Hearing On Dara Singh’s Remission Plea Deferred Again; Know The Case That Rocked Odisha



New Delhi: The Supreme Court has deferred the hearing on a remission plea filed by Rabindra Kumar Pal alias Dara Singh to May 13.

He has been behind the bars for the last 26 years over his conviction in the murder of Australian missionary Graham Stewart Staines and his two minor sons in Odisha.

During the proceedings before a bench comprising Justices Manoj Misra and Manmohan on Wednesday, the Odisha government’s advocate general, Pitambar Acharya, informed the court that the state’s Sentence Review Board is actively examining Singh’s case. The government has requested reports from prison authorities, as well as from administrative and police officials in Uttar Pradesh’s Etawah — Singh’s native place – to inform its decision.

“The board will take an appropriate decision after that,” Acharya stated.

His co-convict, Mahendra Hembram, was released in April last year following a remission recommendation based on good conduct.

The case dates back to January 1999, when Staines and his sons, Philip (10)

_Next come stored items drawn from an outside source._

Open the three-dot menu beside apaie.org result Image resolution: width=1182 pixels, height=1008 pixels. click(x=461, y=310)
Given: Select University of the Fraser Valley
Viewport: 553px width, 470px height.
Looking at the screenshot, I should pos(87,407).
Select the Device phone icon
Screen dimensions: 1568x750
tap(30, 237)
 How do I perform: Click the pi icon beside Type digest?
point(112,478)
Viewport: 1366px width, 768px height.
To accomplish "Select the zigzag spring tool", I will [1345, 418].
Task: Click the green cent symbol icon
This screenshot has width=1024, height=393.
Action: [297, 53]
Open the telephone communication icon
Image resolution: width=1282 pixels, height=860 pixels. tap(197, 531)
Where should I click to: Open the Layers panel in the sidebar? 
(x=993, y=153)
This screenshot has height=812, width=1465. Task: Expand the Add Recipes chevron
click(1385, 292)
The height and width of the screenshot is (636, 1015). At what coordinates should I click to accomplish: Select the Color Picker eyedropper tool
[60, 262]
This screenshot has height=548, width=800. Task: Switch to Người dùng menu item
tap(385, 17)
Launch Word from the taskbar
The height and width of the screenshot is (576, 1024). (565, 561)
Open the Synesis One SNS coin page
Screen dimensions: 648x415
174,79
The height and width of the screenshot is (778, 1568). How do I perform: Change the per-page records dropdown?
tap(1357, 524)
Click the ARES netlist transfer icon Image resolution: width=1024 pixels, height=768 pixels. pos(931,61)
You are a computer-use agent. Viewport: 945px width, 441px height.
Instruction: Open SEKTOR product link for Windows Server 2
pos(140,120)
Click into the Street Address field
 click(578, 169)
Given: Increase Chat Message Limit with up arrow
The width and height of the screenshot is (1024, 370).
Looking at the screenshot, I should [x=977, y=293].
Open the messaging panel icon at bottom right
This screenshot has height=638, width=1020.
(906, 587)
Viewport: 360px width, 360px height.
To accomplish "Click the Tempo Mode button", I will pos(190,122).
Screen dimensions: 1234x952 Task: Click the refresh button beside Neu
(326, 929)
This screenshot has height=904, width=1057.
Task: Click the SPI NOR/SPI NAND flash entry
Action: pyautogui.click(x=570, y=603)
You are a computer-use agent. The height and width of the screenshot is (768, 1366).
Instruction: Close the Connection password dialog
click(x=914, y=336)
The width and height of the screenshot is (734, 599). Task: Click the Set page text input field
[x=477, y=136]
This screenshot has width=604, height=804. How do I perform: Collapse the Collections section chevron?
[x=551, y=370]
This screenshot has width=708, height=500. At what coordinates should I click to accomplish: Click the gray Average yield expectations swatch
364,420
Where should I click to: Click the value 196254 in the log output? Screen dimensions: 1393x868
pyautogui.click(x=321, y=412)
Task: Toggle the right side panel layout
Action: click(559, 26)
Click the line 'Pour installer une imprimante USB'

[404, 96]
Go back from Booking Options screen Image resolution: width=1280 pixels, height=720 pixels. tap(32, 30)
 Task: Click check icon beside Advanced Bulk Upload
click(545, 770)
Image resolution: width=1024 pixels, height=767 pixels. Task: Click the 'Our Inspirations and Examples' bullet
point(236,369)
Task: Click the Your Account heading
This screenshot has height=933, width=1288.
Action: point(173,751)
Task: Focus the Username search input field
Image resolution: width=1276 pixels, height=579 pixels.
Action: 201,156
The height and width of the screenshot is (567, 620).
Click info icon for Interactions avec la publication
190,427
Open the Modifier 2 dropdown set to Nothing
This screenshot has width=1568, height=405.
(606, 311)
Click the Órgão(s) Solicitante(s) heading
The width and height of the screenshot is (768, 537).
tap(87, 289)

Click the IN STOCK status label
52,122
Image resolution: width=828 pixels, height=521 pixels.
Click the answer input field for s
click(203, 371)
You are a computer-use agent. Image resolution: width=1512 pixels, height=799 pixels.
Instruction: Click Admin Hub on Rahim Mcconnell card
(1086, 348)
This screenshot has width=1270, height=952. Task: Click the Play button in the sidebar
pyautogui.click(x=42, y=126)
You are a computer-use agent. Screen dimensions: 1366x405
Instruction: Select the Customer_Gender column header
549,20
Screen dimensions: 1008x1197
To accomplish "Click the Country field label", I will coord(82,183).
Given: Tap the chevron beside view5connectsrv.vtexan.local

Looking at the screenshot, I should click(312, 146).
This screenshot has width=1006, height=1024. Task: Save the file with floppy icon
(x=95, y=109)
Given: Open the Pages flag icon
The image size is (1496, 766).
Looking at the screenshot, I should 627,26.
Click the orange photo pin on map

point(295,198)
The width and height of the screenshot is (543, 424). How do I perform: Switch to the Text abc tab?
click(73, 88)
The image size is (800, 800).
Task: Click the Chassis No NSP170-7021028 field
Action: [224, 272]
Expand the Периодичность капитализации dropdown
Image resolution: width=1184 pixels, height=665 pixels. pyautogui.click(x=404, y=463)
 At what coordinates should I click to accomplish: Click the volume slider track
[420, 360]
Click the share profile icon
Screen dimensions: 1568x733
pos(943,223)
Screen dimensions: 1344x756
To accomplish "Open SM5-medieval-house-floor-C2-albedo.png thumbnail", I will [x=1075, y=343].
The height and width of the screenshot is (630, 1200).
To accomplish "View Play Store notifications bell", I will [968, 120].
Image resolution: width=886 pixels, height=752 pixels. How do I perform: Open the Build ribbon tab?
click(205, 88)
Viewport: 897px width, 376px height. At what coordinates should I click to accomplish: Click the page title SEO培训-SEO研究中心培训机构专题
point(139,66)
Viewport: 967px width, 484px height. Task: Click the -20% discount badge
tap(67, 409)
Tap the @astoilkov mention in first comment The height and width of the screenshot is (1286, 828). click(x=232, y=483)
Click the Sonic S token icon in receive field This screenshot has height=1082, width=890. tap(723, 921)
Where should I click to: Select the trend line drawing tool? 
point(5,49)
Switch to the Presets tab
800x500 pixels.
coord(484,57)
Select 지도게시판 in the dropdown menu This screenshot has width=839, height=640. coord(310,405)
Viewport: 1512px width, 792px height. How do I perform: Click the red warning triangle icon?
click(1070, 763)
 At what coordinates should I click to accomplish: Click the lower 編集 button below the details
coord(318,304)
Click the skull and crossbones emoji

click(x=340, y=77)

and Timothy (6), were burned alive in their station wagon at Manoharpur village in Keonjhar district, amid allegations of religious conversions. Singh was arrested on January 31, 2000. Singh and Hembram were first sentenced to death by a CBI court in Bhubaneswar in 2003, which was commuted to life sentence in May 2005 by Orissa High Court. The Supreme Court upheld the life sentence in January 2011, rejecting both the convicts’ appeals against the conviction and the CBI’s plea for harsher punishment.

On July 9, 2024, the Supreme Court issued notice to the Odisha government on the plea for Singh’s premature release. Through advocate Vishnu Shankar Jain, Singh said he had spent over 24 years in incarceration and “repented” the consequences of his action taken in a fit of “youthful rage”.

In September 2025, the Sentence Review Board, which met to decide on the premature release of around 100 life convicts as per the guidelines issued by the state government in 2022, deferred its decision on Singh’s release despite recommendation by the authorities in Keonjhar prison, where he is lodged, as well as the district authorities.

Earlier this year, on February 20, the Odisha government sought time to file an affidavit detailing its remission policies, both current and those applicable at the time of the offence and conviction. The court permitted the state to proceed under its existing policy framework.